普段のリスニングには用いる可能性が高いとはいえないフィジカルを敢えて用意する理由は、スターゆえに熱狂的なファンの購買意欲を高められることにあるといえます。トラヴィス・スコット feat. ヤング・サグ & M.I.A.「Franchise」においては15ものフィジカルが用意されており、購買意欲へ十分な刺激を与えていると言えそうですし、売り切れる可能性を見越してファンがさらに率先して購入することを考えれば、初週セールスがより高まるものと考えます(ゆえにその反動もまた大きくなるのですが)。

 

加えて米ビルボードの集計方法において、いわゆるフィジカル施策が有効に作用したのも大きな要因です。この施策をはじめて行なったのはテイラー・スウィフトと言われていますが(パニック・アット・ザ・ディスコのブレンドン・ユーリーを客演に迎えた「Me!」(2019))、自身のホームページにてフィジカルを販売し、発送が数週間後であれど購入段階で売上にカウントするのみならず、購入時に商品到着までの代替手段として購入者が手に入れられるダウンロードもカウント対象とするのがこの施策の特徴。

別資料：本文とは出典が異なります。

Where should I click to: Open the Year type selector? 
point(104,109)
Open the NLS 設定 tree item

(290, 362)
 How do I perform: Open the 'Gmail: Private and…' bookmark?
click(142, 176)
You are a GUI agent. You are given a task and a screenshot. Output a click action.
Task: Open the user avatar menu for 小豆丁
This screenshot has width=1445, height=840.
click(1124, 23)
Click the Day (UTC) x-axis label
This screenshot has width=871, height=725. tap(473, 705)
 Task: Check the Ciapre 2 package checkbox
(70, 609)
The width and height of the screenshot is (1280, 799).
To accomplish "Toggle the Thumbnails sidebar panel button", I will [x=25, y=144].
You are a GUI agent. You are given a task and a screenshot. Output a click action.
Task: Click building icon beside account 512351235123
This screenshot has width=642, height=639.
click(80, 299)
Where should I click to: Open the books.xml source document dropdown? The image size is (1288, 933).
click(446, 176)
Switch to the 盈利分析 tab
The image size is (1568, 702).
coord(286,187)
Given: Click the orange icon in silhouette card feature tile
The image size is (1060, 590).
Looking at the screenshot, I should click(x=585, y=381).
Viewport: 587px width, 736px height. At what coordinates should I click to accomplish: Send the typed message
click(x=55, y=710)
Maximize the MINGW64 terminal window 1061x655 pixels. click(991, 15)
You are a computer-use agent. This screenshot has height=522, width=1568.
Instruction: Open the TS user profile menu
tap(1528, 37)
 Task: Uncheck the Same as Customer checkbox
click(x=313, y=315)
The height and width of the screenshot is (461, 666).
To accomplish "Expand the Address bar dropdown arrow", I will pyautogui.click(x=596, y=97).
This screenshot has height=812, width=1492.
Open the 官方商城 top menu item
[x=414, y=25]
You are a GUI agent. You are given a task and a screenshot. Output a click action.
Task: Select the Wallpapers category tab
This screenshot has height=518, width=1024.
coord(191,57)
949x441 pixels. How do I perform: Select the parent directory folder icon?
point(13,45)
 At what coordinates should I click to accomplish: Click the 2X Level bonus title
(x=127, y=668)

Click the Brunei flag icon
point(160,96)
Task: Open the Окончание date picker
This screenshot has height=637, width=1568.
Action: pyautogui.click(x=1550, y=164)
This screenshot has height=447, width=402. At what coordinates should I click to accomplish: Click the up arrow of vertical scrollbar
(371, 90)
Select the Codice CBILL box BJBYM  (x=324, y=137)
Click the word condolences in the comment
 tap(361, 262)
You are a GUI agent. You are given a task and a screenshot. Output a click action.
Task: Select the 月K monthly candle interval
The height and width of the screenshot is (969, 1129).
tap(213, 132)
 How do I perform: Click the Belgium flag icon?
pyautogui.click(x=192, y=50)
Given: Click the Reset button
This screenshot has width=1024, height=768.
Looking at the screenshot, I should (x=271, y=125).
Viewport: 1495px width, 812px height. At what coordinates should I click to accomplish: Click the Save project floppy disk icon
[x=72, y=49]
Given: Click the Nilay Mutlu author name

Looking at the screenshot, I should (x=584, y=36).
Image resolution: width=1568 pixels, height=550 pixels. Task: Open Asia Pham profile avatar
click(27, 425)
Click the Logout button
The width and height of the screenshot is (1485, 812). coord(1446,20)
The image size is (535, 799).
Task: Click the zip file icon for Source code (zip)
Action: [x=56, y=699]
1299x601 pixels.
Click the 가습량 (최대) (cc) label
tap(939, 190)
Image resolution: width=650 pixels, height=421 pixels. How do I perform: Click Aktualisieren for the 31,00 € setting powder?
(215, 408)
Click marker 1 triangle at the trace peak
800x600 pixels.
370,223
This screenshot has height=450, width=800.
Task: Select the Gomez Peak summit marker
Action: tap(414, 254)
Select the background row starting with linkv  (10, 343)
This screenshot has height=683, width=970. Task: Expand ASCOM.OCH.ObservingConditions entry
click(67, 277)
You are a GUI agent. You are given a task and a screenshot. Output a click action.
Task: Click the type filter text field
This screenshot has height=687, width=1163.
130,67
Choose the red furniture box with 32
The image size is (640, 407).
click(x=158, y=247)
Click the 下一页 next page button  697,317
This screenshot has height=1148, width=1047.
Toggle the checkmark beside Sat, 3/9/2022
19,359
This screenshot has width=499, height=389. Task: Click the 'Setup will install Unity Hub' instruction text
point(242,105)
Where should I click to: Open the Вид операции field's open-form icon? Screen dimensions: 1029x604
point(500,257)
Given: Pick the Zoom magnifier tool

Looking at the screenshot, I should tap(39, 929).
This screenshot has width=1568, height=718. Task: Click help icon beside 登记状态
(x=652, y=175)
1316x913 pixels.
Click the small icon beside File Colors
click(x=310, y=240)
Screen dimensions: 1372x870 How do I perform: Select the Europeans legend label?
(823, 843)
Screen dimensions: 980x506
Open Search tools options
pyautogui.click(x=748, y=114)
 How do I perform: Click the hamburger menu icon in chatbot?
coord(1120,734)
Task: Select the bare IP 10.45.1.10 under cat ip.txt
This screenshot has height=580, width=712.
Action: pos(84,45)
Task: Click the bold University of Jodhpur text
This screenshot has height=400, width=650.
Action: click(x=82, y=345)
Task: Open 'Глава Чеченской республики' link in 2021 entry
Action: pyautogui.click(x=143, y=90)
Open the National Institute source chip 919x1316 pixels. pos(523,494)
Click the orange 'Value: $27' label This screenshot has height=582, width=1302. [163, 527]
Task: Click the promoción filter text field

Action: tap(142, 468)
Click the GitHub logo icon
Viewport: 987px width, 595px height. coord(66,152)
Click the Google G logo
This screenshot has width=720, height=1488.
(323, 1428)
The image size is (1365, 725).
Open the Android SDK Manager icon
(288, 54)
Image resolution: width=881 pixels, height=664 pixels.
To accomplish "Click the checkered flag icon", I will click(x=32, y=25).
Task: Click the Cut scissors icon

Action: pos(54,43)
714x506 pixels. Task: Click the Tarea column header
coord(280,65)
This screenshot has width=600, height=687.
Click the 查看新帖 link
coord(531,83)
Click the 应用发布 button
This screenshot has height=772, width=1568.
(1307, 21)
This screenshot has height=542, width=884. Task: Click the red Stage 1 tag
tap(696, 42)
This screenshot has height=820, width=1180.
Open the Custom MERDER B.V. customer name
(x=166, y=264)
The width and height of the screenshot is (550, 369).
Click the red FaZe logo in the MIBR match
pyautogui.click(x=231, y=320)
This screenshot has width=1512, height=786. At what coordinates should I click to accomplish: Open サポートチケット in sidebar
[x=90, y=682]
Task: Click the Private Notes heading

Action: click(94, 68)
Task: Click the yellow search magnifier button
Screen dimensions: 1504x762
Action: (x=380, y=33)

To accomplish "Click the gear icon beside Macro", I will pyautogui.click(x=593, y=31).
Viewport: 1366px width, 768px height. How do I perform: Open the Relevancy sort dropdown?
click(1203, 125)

このフィジカル施策は初登場首位獲得曲に限らず、ドージャ・キャット feat. ニッキー・ミナージュ「Say So」(5月16日付)、メーガン・ザ・スタリオン feat. ビヨンセ「Savage」(5月30日付)、ハリー・スタイルズ「Watermelon Sugar」(8月15日付)でもチャートアクションのカンフル剤として用いられ、( )内の日付にて首位に躍り出たのです。しかしこのフィジカル施策にメスが入りました。フィジカルは購入段階ではなく発送段階で加算されるように変更され、購入時のダウンロードはカウント対象外となったことで、10月頭までに実質無効となっています。

 

このフィジカル施策を主に行なっているのはスター歌手であると記載しましたが、さらに大半の曲においてスター同士のコラボレーションが行われていることもまた所有指標を押し上げる要因であり、今年初登場で首位を獲得した9曲のうち7曲がコラボ作となります。これは双方のファンからの注目を集めることでよりその勢いを伸ばすことができるという役割を果たしますが、とはいえコラボなしの場合であっても、テイラー・スウィフト「Cardigan」は初のサプライズアルバムからのリード曲、BTS「Dynamite」は初の全歌詞英語曲という、それぞれ初の試みが功を奏したとも言えます。一方でBTSTikTok経由でヒットしたジョーシュ・シックスエイトファイヴ × ジェイソン・デルーロ「Savage Love (Laxed - Siren Beat)」のリミックスに加勢して最新週において同曲を初の首位に押し上げましたが、ダウンロードが前週比814%アップというのはまさにBTSファンの力が大きいと言えるのではないでしょうか。

 

しかし、「Savage Love (Laxed - Siren Beat)」が次週連覇を達成する可能性は高いとは言えないかもしれません。これは最新週においてラジオエアプレイがむしろダウンしていることからも言えることで、BTS参加版がラジオエアプレイに大きく寄与しているとは言い難いため。ラジオエアプレイの加速が他指標より遅いことは先述した通りですが、所有指標のブーストは翌週に大きな反動を生むため、ストリーミングが漸増しまたラジオエアプレイが伸びない限りはダウンロードの急落を補完できず、翌週の急落を招くのです。「Franchise」そしてシックスナイン & ニッキー・ミナージュ「Trollz」(1→34位)が顕著な例ですが、今年は首位初登場を果たした9曲中7曲(「WAP」「Dynamite」以外)、そしてフィジカル施策によりトップに躍り出た4曲は全て、連覇を果たすことができませんでした。つまりは(ジャンルではなく)各指標をまたいだクロスオーバーヒットの不在が、今年の相次ぐ首位獲得曲の誕生と急落による入れ替わりの激しさ、そしてその結果としての首位獲得曲数の多さを呼んでいます。

 

ちなみに今年は現在までに16曲が(初登場に限らず)首位を獲得しており、昨年の15曲を上回っているのですが、昨年はもっと首位獲得曲数が増えた可能性がありました。しかし、先述したフィジカル施策のパイオニアであるテイラー・スウィフト feat. ブレンドン・ユーリー「Me!」等を阻んだのが、リル・ナズ・X feat. ビリー・レイ・サイラス「Old Town Road」。この曲がなければ「Me!」を含む5~6曲が首位を獲得できたのではないかと言われています。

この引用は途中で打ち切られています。